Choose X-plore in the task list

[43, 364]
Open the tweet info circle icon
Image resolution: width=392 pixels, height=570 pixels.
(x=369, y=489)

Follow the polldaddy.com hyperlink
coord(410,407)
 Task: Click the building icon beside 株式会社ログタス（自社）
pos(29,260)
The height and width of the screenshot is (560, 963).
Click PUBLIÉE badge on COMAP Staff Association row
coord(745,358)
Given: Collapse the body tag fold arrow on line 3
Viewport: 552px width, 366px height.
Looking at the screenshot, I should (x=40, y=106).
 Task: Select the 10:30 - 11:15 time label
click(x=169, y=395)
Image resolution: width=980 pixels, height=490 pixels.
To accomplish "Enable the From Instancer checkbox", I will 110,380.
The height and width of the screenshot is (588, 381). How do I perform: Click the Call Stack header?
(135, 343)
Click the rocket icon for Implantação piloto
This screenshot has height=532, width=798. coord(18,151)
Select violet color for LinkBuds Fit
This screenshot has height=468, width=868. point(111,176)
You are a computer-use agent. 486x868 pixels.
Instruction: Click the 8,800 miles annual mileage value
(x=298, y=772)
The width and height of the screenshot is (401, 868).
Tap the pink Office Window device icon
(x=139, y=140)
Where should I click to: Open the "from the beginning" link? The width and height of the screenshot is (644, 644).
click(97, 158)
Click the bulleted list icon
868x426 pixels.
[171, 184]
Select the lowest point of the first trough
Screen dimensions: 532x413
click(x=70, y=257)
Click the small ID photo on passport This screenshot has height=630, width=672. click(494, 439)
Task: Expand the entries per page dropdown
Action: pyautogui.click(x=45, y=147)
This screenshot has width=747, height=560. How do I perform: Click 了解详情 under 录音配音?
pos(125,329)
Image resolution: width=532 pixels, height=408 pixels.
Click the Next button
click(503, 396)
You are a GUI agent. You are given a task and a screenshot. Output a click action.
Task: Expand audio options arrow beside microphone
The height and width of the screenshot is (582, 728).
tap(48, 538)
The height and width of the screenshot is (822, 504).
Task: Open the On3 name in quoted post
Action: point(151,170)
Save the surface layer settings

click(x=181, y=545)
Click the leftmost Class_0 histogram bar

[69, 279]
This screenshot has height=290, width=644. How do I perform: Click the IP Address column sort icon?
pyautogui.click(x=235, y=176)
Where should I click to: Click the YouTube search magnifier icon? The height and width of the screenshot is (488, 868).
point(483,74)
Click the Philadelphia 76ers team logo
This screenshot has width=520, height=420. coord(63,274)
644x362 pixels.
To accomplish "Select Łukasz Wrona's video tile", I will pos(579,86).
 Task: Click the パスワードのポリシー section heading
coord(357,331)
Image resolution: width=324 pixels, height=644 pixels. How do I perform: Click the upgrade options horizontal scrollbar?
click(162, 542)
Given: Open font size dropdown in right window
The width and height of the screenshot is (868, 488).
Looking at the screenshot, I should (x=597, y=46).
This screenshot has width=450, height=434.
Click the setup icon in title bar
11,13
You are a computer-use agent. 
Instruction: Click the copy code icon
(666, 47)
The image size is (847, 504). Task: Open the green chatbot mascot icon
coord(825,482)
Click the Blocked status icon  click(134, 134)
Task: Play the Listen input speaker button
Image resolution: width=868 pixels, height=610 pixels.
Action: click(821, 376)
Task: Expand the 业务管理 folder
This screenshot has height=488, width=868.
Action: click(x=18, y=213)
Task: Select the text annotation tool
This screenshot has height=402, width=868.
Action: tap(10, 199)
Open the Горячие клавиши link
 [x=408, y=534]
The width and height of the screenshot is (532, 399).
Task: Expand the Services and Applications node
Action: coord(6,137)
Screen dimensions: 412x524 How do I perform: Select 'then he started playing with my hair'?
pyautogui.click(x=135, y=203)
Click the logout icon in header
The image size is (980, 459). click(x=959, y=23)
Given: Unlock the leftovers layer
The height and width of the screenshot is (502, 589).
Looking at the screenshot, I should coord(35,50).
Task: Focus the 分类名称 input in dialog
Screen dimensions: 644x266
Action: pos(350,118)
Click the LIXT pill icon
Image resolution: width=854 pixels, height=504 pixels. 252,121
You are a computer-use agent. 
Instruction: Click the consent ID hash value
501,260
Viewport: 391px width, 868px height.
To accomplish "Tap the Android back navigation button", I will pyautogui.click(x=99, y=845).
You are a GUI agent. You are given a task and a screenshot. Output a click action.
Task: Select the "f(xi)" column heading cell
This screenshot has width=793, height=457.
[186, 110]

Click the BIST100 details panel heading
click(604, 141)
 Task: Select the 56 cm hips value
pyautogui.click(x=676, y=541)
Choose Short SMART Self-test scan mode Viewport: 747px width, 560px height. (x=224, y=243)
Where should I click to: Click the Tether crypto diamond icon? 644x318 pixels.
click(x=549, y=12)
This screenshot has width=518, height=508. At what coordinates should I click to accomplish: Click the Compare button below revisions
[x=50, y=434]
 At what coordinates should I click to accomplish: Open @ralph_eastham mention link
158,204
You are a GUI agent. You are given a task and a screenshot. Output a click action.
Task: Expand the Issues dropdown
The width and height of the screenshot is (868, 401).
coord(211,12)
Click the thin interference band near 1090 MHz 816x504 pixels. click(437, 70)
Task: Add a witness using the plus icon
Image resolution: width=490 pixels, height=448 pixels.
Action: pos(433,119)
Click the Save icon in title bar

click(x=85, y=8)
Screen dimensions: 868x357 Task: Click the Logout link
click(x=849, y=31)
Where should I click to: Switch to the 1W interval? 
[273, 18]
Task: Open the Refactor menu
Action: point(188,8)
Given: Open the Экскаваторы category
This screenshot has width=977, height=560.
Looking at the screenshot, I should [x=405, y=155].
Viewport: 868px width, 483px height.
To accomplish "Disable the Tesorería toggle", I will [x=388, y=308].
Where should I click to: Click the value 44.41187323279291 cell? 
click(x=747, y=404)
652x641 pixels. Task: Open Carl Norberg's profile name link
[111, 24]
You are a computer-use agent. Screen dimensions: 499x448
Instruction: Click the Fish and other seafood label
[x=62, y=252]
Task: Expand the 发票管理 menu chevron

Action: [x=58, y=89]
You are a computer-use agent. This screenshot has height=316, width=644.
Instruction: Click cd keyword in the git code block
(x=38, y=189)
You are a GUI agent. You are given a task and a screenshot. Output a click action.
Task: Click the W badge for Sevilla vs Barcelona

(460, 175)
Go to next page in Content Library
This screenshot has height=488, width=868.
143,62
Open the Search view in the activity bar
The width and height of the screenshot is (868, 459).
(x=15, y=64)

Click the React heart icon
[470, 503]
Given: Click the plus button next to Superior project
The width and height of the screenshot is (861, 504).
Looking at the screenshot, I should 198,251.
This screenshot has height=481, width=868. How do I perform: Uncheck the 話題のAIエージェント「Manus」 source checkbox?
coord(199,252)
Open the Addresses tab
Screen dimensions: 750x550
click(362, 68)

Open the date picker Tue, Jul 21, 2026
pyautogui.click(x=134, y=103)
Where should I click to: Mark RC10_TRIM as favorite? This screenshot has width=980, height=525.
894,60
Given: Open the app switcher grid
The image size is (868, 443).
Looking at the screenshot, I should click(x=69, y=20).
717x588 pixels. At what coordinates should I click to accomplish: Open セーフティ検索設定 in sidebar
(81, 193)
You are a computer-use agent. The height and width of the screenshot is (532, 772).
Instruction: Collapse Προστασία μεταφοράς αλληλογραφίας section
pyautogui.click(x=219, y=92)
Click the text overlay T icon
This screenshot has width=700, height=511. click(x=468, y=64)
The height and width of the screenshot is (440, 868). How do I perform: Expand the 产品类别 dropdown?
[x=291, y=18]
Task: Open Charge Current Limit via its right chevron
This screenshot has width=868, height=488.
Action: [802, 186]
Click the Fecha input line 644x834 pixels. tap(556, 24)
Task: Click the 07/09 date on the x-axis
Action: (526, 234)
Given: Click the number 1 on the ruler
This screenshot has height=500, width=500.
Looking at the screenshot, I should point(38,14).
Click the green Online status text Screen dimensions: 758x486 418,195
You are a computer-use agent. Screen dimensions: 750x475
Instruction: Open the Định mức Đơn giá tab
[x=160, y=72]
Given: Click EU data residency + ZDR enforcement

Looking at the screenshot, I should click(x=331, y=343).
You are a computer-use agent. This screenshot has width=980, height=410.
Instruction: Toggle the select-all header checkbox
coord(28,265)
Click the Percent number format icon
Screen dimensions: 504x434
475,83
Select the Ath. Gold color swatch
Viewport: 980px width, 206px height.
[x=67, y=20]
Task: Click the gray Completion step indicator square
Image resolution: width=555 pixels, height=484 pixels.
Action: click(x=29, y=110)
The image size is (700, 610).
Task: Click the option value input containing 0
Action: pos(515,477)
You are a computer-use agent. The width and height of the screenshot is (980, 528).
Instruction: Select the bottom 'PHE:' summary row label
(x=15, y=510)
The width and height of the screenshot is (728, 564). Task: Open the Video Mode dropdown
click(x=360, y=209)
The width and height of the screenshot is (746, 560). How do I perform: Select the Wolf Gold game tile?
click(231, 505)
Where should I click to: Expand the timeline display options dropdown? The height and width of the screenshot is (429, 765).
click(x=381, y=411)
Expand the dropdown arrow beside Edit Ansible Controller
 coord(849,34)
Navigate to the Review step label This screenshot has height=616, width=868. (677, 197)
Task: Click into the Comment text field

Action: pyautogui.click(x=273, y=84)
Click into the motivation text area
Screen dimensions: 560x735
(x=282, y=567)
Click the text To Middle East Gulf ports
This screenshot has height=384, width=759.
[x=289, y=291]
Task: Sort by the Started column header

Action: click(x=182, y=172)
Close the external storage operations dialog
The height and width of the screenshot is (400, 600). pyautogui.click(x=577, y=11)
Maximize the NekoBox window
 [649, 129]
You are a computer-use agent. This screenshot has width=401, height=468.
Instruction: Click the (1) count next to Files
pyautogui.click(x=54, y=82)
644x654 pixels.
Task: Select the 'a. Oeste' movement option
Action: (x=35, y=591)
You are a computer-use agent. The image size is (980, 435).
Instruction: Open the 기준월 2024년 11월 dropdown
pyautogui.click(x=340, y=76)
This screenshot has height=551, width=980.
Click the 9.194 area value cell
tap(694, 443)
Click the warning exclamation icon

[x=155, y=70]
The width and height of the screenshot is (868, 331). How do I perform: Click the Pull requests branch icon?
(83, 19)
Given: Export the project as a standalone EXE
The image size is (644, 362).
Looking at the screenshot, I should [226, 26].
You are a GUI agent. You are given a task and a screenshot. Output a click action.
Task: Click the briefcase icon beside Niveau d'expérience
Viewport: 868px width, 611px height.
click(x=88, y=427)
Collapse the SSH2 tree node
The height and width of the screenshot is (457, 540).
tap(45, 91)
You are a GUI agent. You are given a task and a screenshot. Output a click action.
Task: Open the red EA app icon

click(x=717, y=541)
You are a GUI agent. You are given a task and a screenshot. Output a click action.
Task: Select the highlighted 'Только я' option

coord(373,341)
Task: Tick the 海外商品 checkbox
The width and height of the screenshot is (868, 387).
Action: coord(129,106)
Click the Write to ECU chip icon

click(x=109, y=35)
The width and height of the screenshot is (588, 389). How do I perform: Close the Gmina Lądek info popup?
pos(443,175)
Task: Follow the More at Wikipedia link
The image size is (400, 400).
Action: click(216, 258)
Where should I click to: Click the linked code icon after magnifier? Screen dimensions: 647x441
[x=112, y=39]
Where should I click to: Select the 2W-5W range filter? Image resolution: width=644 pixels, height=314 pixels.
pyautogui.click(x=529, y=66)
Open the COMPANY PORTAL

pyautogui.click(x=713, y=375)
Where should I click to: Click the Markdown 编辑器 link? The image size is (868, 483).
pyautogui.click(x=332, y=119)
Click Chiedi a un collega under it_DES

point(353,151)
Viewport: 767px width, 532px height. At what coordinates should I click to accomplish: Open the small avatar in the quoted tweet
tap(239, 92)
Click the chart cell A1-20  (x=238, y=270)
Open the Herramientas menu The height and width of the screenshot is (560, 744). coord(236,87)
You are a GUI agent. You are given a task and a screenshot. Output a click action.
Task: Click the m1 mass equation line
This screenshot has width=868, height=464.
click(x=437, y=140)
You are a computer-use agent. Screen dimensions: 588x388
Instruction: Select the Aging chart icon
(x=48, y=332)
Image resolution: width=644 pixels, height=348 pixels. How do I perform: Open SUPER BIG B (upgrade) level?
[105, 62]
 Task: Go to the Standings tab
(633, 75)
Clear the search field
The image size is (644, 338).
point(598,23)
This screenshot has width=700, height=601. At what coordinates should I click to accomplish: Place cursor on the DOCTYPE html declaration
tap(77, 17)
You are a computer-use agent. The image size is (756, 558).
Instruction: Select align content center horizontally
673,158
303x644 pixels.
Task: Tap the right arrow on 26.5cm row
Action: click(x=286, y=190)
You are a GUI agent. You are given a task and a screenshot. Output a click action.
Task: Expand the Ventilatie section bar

= = = = =

# Task item
Taking the records above, retype every line from the one with "Where should I click to: Open" down to the one with "644x362 pixels.", exactly and with nothing else.

# Output of the exercise
Where should I click to: Open the "from the beginning" link? The width and height of the screenshot is (644, 644).
click(97, 158)
Click the bulleted list icon
868x426 pixels.
[171, 184]
Select the lowest point of the first trough
Screen dimensions: 532x413
click(x=70, y=257)
Click the small ID photo on passport This screenshot has height=630, width=672. click(494, 439)
Task: Expand the entries per page dropdown
Action: pyautogui.click(x=45, y=147)
This screenshot has width=747, height=560. How do I perform: Click 了解详情 under 录音配音?
pos(125,329)
Image resolution: width=532 pixels, height=408 pixels.
Click the Next button
click(503, 396)
You are a GUI agent. You are given a task and a screenshot. Output a click action.
Task: Expand audio options arrow beside microphone
The height and width of the screenshot is (582, 728).
tap(48, 538)
The height and width of the screenshot is (822, 504).
Task: Open the On3 name in quoted post
Action: point(151,170)
Save the surface layer settings

click(x=181, y=545)
Click the leftmost Class_0 histogram bar

[69, 279]
This screenshot has height=290, width=644. How do I perform: Click the IP Address column sort icon?
pyautogui.click(x=235, y=176)
Where should I click to: Click the YouTube search magnifier icon? The height and width of the screenshot is (488, 868).
point(483,74)
Click the Philadelphia 76ers team logo
This screenshot has width=520, height=420. coord(63,274)
644x362 pixels.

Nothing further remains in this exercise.